A CFO at a top-25 Indian listed company opens the Q4 board pack. IT spend: substantiated to the rupee. Logistics: 3-way matched. Capex: tracked against approved budget. Marketing operating expense (BTL): a 47-slide PPT from the agency. No independent verification. No audit trail. No procurement-grade evidence. The single largest unverified spend line in the entire pack. This is the moment the CFO will reshape Indian BTL.
What an Indian CFO can answer today (and what they cannot)
| Spend category | CFO can answer what happened | Audit trail retention | 3-way match standard |
|---|---|---|---|
| IT & software spend | Yes (full) | Strong | Standard |
| Capex / infrastructure | Yes (full) | Strong | Standard |
| Logistics & warehousing | Yes (full) | Strong | Standard |
| Procurement / raw materials | Yes (full) | Strong | Standard |
| Travel & entertainment | Yes (mostly) | Moderate | Standard |
| Digital advertising | Yes (impressions, clicks, attribution) | Moderate | Auto via platform |
| Print & broadcast advertising | Partial (TRPs, GRPs) | Moderate | Manual |
| Outdoor / OOH | Partial (impressions reported) | Weak | Excepted |
| BTL field execution | Largely no | None (agency PPTs) | Excepted |
| Trade scheme payouts | Largely no | Weak | Excepted |
BTL and trade scheme payouts are the two enterprise spend categories where the CFO cannot answer "what happened" with finance-grade evidence. Every other category has matured. This is the last frontier.
The 7 finance-grade questions BTL cannot answer today
QUESTION 01
What exactly happened with this ₹1 Cr of BTL spend?
Agency PPT shows photo grids and ROI claims. No independent record of what occurred on the ground. The CFO answer remains: Marketing says it executed.
QUESTION 02
Was it compliant with our contracted scope?

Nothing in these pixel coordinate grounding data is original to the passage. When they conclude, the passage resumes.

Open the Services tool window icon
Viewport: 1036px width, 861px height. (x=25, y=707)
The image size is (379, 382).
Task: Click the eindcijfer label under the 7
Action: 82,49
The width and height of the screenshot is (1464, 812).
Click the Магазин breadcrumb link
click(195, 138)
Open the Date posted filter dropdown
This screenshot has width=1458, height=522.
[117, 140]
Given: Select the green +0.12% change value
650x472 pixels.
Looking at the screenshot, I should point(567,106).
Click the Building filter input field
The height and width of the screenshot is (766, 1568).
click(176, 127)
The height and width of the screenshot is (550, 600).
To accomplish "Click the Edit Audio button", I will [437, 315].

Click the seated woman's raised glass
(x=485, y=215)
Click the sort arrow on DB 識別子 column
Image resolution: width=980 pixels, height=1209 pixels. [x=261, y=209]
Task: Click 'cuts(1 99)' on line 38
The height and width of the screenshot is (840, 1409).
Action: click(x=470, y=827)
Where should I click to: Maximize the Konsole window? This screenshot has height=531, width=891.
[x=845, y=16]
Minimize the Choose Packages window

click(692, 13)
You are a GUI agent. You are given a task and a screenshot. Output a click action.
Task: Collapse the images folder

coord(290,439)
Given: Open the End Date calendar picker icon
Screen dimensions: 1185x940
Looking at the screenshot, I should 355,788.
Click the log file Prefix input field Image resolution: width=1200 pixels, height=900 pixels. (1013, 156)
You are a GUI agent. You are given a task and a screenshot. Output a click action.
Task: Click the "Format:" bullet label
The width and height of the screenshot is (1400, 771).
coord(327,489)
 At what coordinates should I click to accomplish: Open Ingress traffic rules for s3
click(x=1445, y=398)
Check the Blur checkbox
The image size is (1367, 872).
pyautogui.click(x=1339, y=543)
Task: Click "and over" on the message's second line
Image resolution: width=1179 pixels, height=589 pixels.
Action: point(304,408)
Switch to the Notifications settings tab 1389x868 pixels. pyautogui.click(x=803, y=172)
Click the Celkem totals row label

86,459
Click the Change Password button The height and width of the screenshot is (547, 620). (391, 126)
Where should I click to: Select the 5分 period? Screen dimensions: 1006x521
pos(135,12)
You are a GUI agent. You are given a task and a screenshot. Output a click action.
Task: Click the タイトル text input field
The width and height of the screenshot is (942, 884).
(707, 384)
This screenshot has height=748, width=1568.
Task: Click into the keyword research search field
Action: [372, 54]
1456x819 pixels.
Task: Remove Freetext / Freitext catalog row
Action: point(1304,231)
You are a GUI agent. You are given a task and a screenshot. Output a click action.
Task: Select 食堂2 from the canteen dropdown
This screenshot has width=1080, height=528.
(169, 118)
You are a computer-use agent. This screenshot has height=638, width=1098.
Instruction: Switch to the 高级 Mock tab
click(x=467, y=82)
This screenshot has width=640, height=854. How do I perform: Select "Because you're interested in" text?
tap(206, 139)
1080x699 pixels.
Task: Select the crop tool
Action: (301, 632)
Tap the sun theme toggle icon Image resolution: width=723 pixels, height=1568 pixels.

Compliance certificate is self-issued by the executing party. No external assurance. The CFO answer: The certificate says yes.
QUESTION 03
Was it independently verified?
In 95%+ of Indian BTL invoices, the answer is no. Self-reported execution is the standard. The CFO answer: Our agency is reputable.
QUESTION 04
Should this payment be approved?
Without verified execution evidence, the approval is procedural, not evidence-based. The CFO answer: Procurement signed off.
QUESTION 05
What measurable business outcome came from this spend?
Outcome attribution requires verified execution baseline. Without that, the ROI claim is unfalsifiable. The CFO answer: Brand recall improved (per agency survey).
QUESTION 06
What is our exposure if the audit committee asks for substantiation?
Listed companies face BRSR Core limited assurance. BTL spend without independent verification is exposed. The CFO answer: We hope they don't ask in detail.
QUESTION 07
If we cut this BTL spend tomorrow, what specifically would we lose?
Without verified execution baseline, BTL becomes the easiest line to cut in a budget tightening cycle. The CFO answer: We don't know.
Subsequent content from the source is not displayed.